» What you will do
Copy out the data word for word, without any of its pictures.

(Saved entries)
- - -

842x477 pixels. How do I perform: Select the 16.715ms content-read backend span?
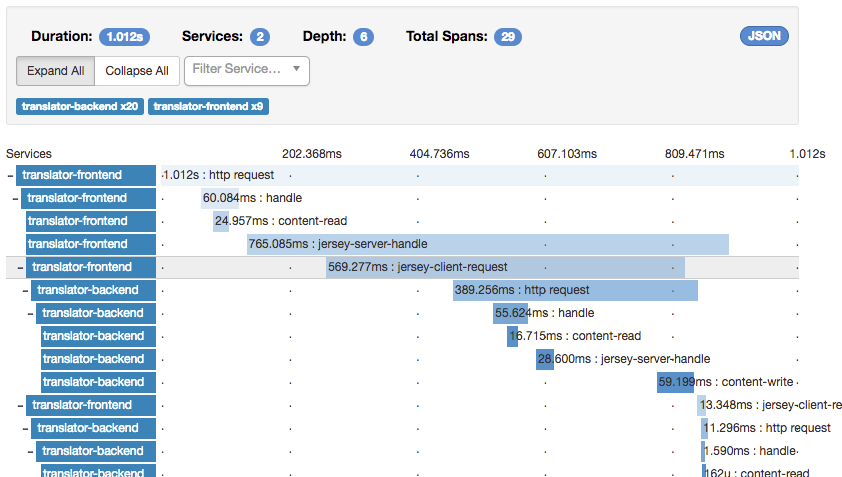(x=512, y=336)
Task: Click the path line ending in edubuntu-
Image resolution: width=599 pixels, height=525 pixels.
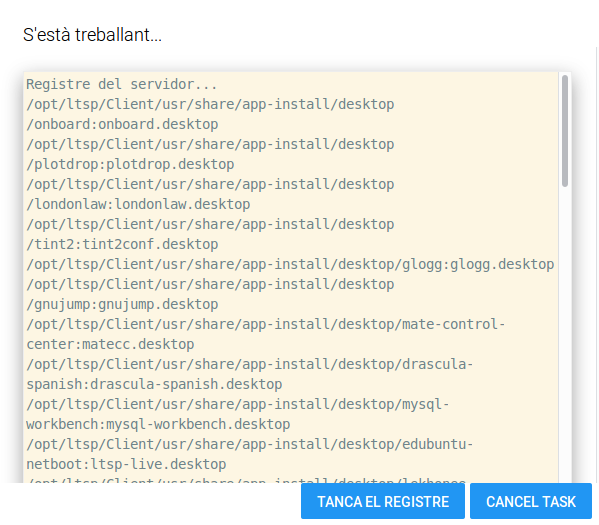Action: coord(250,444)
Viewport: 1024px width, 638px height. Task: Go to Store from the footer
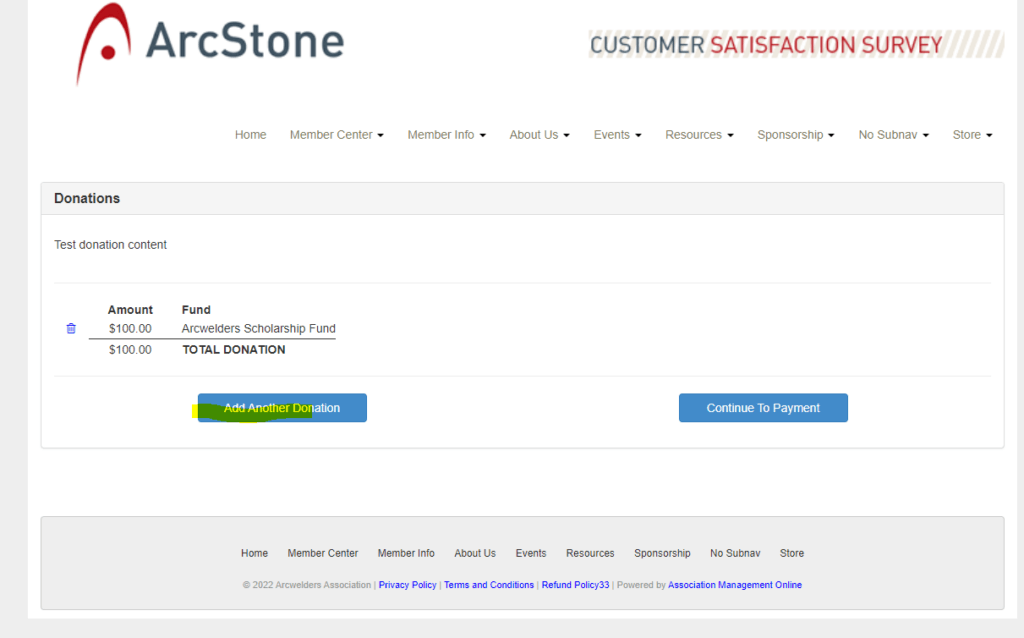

- - -

» Task solution
842x477 pixels. How do I perform: Select the 16.715ms content-read backend span?
(x=512, y=336)
Task: Click the path line ending in edubuntu-
Image resolution: width=599 pixels, height=525 pixels.
Action: coord(250,444)
Viewport: 1024px width, 638px height. Task: Go to Store from the footer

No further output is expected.